> [ABOUT THIS EXERCISE]: Copy each line of the data beneath in which the word "computer" appears.
──────
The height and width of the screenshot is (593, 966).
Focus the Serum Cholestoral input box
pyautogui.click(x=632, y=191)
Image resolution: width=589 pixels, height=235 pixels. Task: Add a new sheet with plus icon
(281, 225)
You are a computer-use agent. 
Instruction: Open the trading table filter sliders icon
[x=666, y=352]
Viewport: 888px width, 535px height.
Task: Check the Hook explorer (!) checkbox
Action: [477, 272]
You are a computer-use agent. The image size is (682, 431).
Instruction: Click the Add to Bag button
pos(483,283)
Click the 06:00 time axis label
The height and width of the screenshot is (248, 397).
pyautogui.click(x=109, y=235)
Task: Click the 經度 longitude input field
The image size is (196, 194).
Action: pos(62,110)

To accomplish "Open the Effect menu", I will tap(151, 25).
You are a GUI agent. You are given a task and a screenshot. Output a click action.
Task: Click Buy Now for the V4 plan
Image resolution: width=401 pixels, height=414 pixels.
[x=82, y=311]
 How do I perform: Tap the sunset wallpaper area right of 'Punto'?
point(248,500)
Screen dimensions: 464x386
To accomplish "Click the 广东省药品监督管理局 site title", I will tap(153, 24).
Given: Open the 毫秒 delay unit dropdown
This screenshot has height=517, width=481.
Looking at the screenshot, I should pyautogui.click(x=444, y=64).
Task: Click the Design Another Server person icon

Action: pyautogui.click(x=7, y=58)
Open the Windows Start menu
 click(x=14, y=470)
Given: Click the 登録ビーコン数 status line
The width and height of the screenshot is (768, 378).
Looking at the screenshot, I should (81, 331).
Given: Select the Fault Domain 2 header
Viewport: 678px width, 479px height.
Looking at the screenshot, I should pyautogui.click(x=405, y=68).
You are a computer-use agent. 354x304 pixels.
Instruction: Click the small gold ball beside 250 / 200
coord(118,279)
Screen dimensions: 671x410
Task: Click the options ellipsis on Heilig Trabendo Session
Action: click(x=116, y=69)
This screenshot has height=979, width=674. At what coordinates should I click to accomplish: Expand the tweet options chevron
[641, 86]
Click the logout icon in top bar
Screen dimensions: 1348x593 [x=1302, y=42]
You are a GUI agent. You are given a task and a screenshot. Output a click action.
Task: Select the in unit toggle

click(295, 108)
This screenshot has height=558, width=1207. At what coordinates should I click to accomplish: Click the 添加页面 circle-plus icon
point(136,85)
──────
> [EXPECTED OUTPUT]:
You are a computer-use agent. 
You are a computer-use agent. The image size is (682, 431).
You are a computer-use agent. 354x304 pixels.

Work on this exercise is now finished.